Tsumeb
Tsumeb Municipality has availed 17.65 hectares of land to be serviced, of which 291 erven will be offered to residents of the densely populated Soweto informal settlement in an effort to ease the proliferation of shacks in the area, as well improving the hygiene conditions.
The transformation will cost council at least N$32.7 million, of which N$14.2 million will be for servicing roads, installing stormwater drains and electrical infrastructure.
“The water and sewerage reticulation land servicing project is due for completion by the end of August, although the project is in a deficit of N$0.2 million, as central government only availed N$10.5 million. Meanwhile, government again allocated N$8 million during the 2016/17 financial year,” said the CEO of Tsumeb Municipality, Alfeus Benjamin.
“We have, however, engaged engineering consultants to do the design for later projects with the hope to acquire extra funding from our debtors, including those in Soweto, who owe council N$10.2 million for basic water and sewerage services,” Benjamin added.
He said the exercise is intended to uplift the living standards of informal settlers.
A survey of shacks conducted by the council’s in-house team in 2014 counted 260 shacks occupying public open spaces and streets in the informal settlement. The latest move to service the area will thus pave way for council to charge and collect rates and taxes, which the municipality was unable to do because of the informal nature of the existing settlements.

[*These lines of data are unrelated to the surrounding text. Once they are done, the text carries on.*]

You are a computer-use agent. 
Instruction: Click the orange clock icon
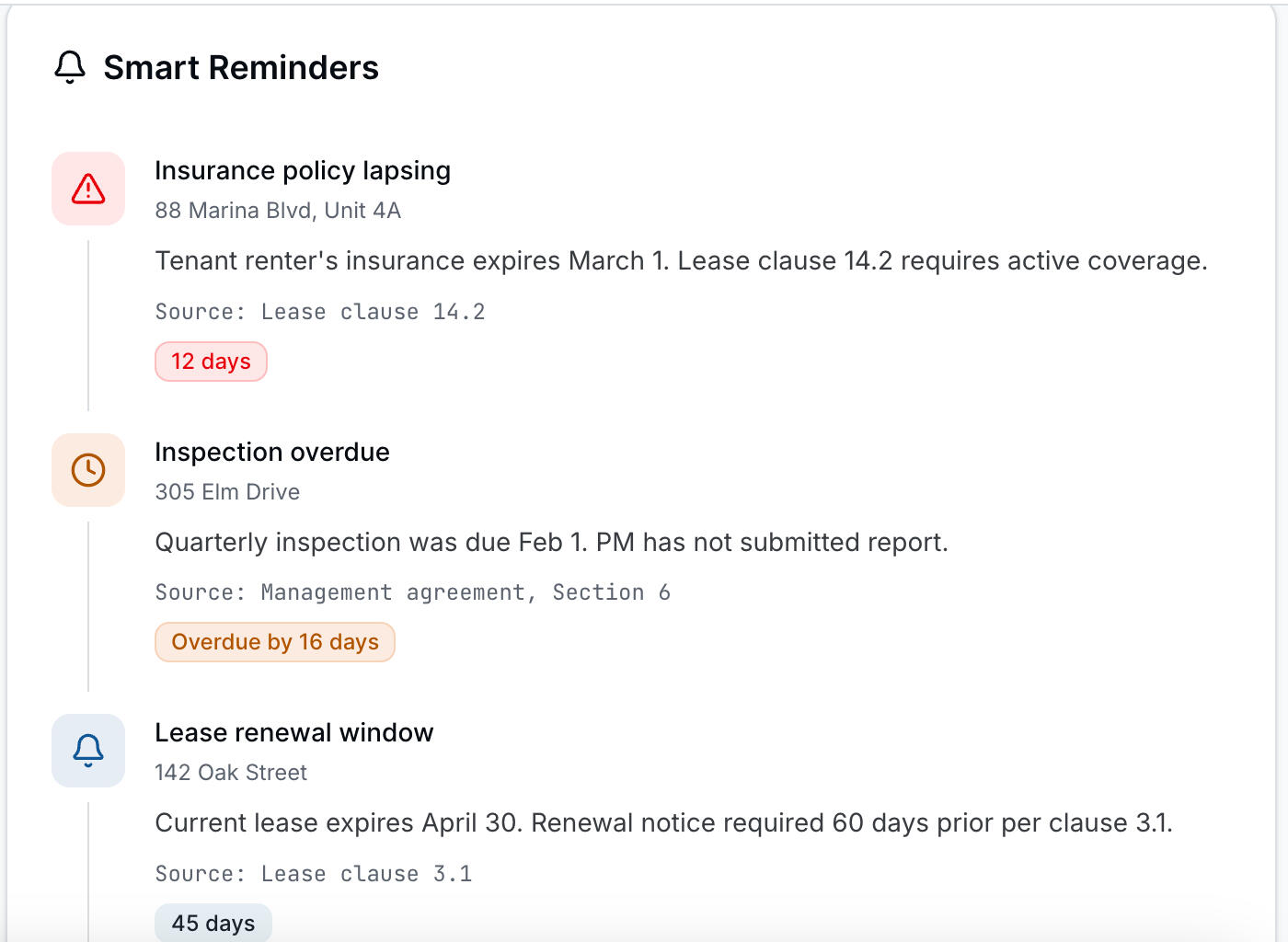pos(88,470)
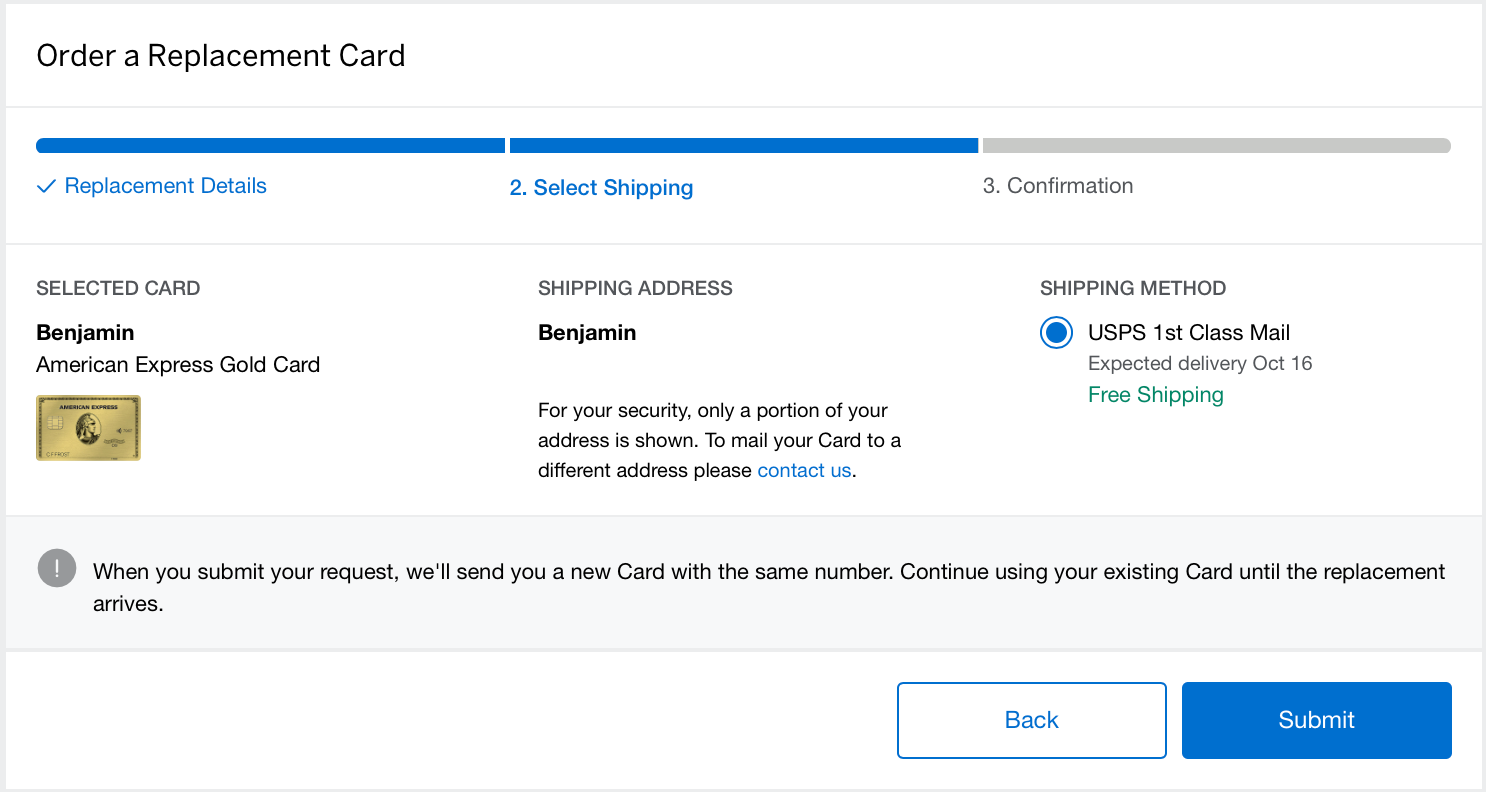Click the 2. Select Shipping step label
The image size is (1486, 792).
click(x=601, y=188)
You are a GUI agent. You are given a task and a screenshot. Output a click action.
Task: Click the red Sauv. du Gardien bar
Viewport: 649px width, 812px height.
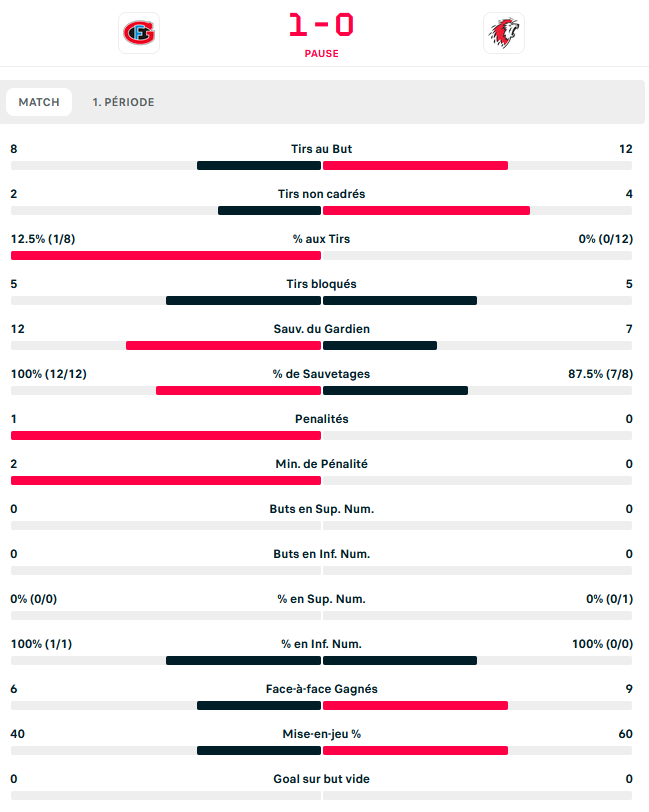click(223, 345)
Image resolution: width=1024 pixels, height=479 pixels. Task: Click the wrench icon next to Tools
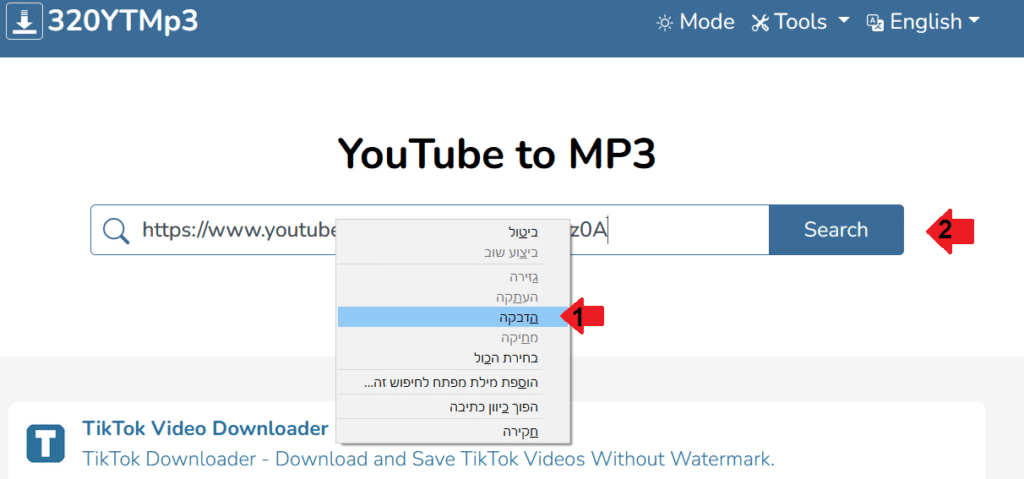pos(760,22)
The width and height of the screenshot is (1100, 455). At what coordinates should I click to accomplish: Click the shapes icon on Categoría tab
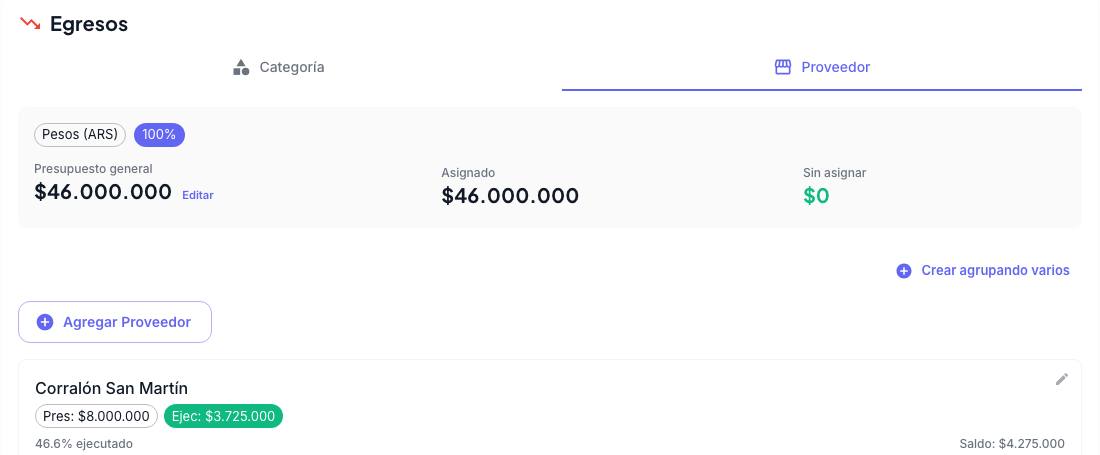(241, 67)
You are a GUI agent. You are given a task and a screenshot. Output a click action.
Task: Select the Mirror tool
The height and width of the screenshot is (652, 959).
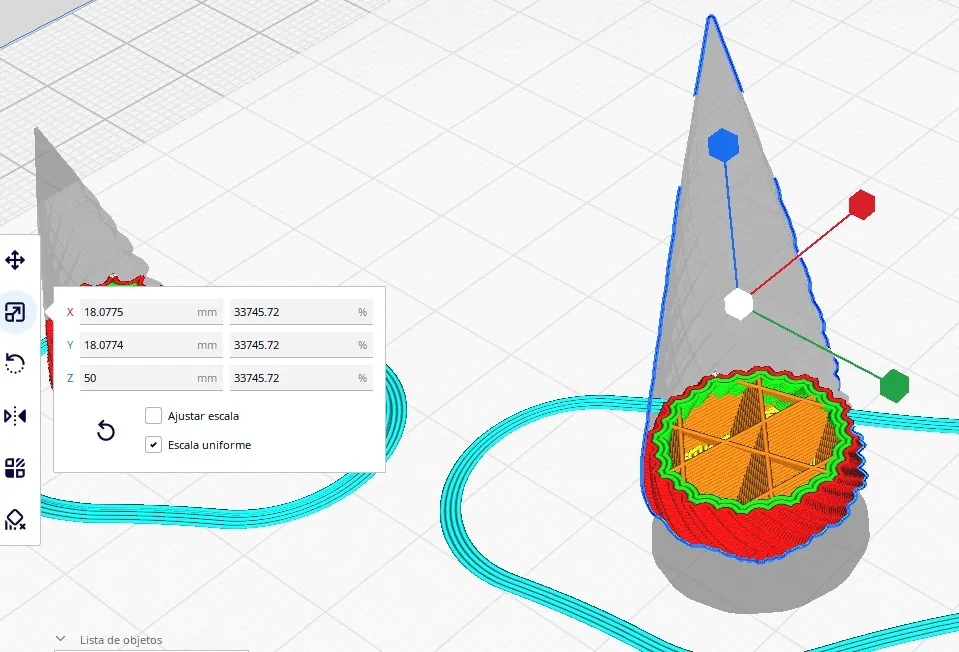15,416

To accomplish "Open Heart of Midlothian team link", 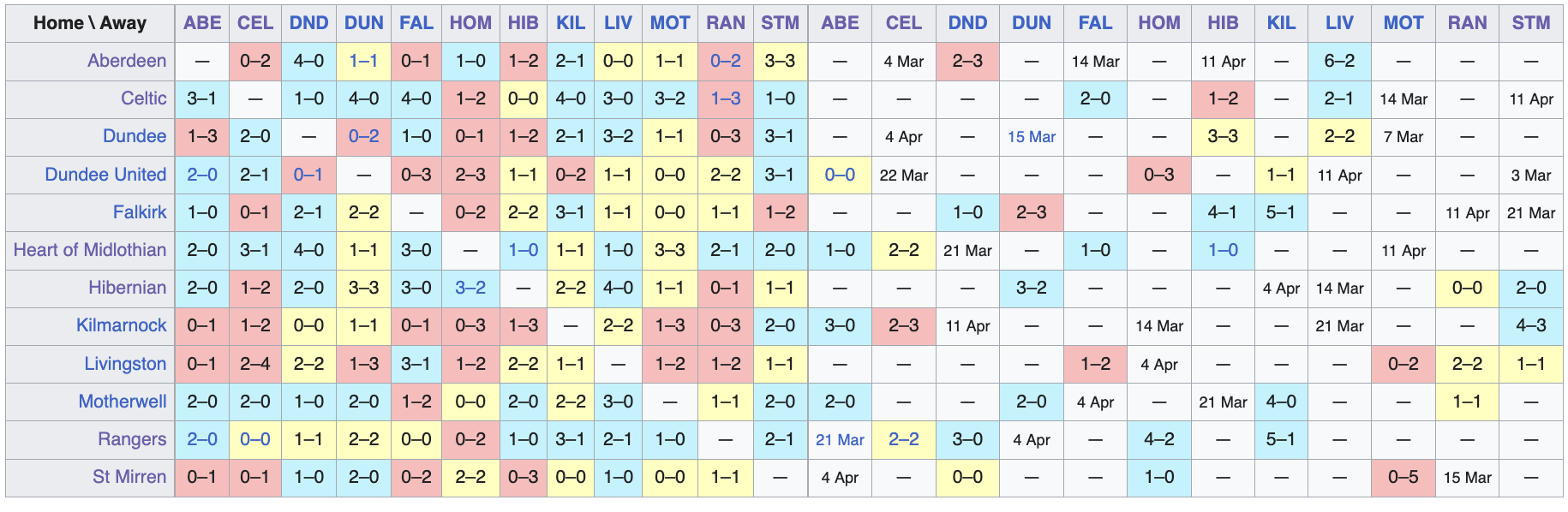I will pos(90,250).
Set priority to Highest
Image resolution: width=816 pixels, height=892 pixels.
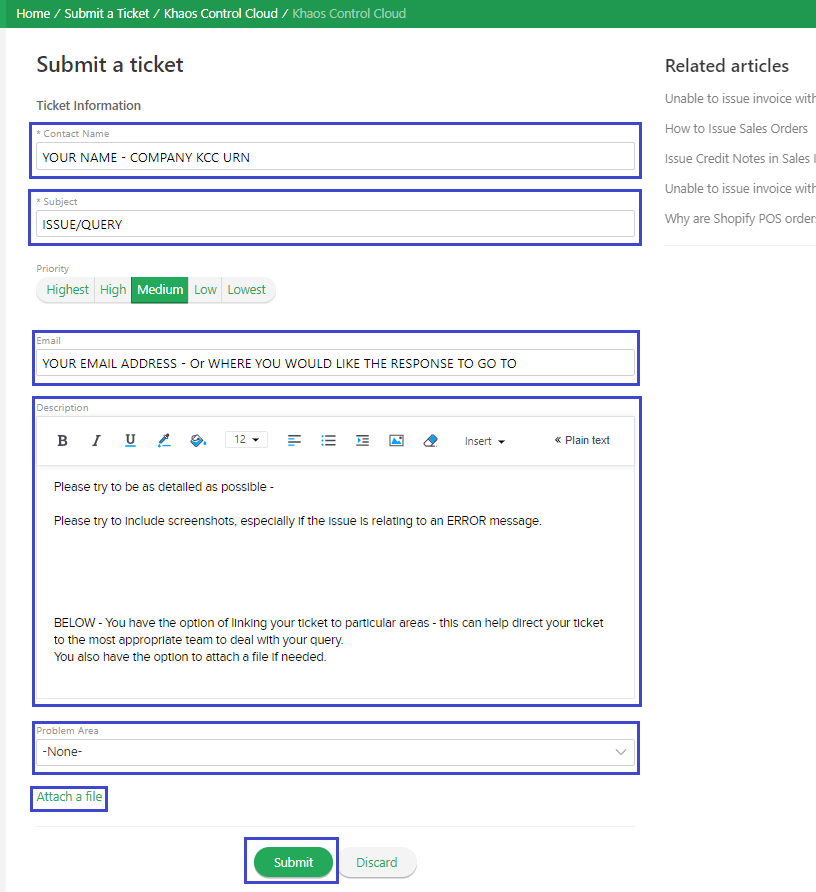(x=67, y=290)
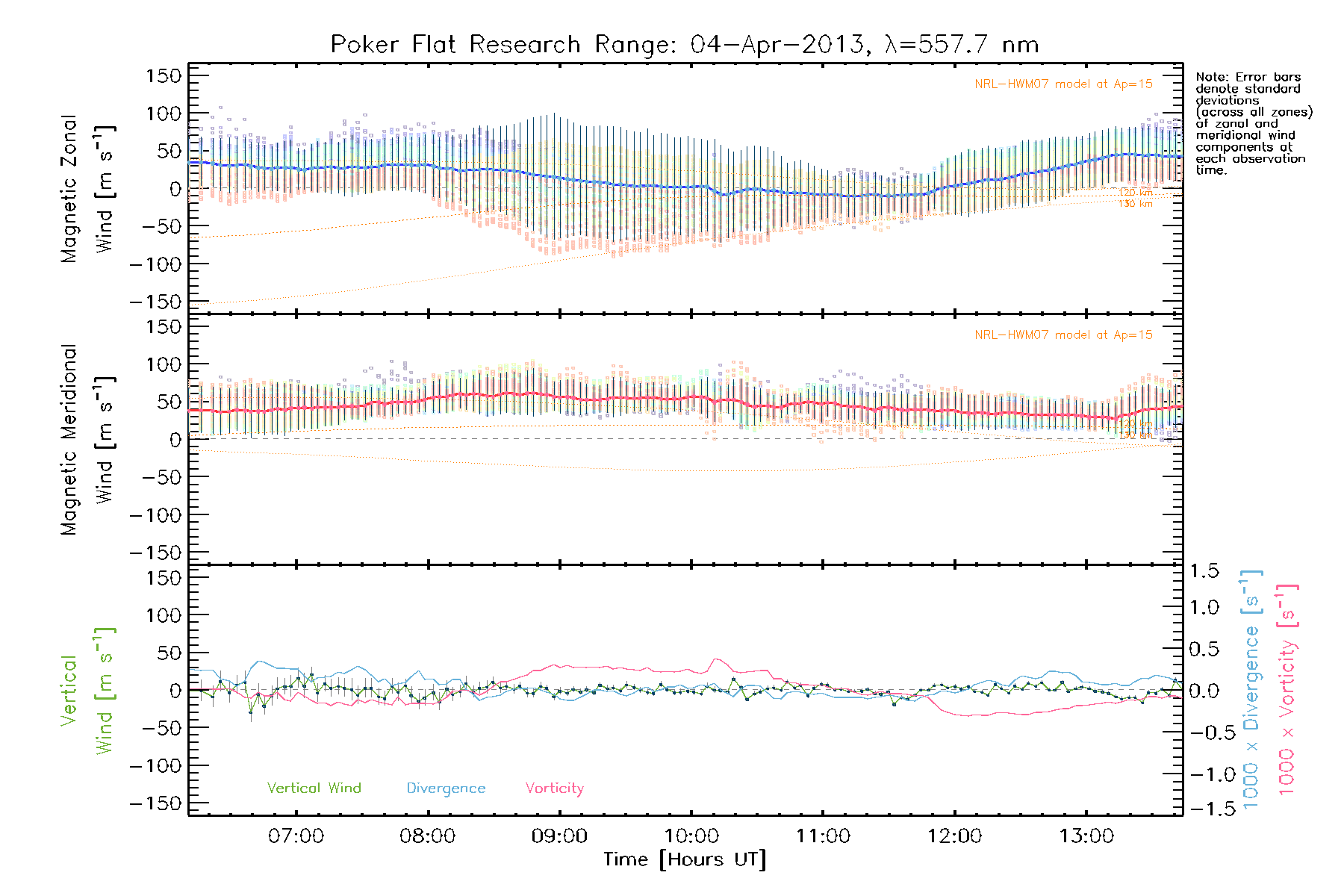
Task: Click the NRL-HWM07 model label in meridional panel
Action: [1063, 335]
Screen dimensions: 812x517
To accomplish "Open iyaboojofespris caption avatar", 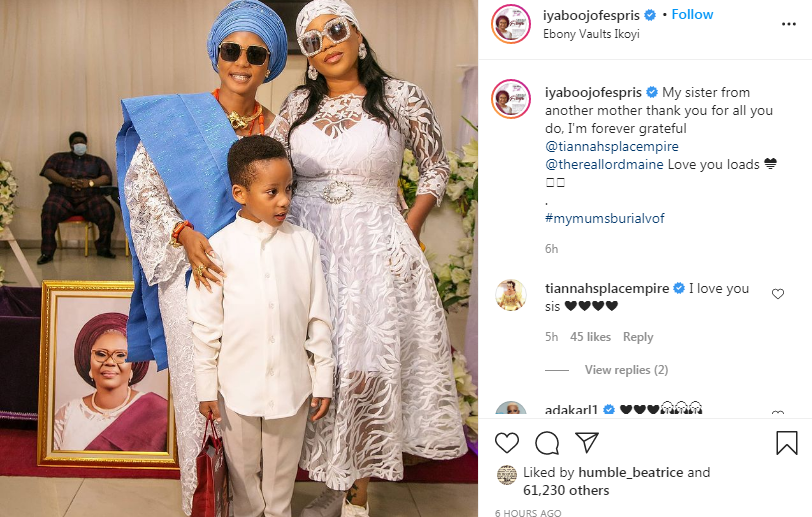I will 511,99.
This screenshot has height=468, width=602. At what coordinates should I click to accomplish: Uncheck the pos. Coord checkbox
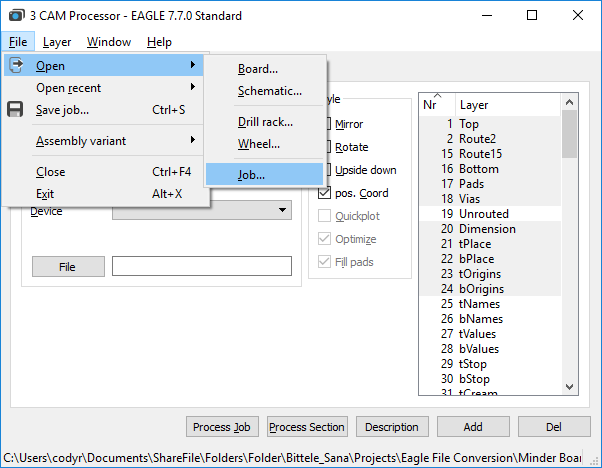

In its quest to maintain hygienic conditions, the municipality provides domestic refuse removal in the informal settlement two or three times a week, although he said domestic refuse accumulates fast as the rate of refuse generation is very high due to over population.
Tsumeb has since 2012 spent N$3.5 million to install prepaid water metres in all semi-formal households in Soweto, including a project to construct additional ablution facilities for individual households, which was jointly implemented with Oshikoto Regional Council at a cost of N$2 million.
He said they have built five prepaid public toilets, including showers to be used only by those living in shacks.
“All these interventions were done with a view to improving the livelihood of the informal settlers. However, the same people who have been provided with household ablution facilities are still using the public one (toilets), just to avoid paying municipal bills,” Benjamin said, stressing the importance of the envisaged transformation.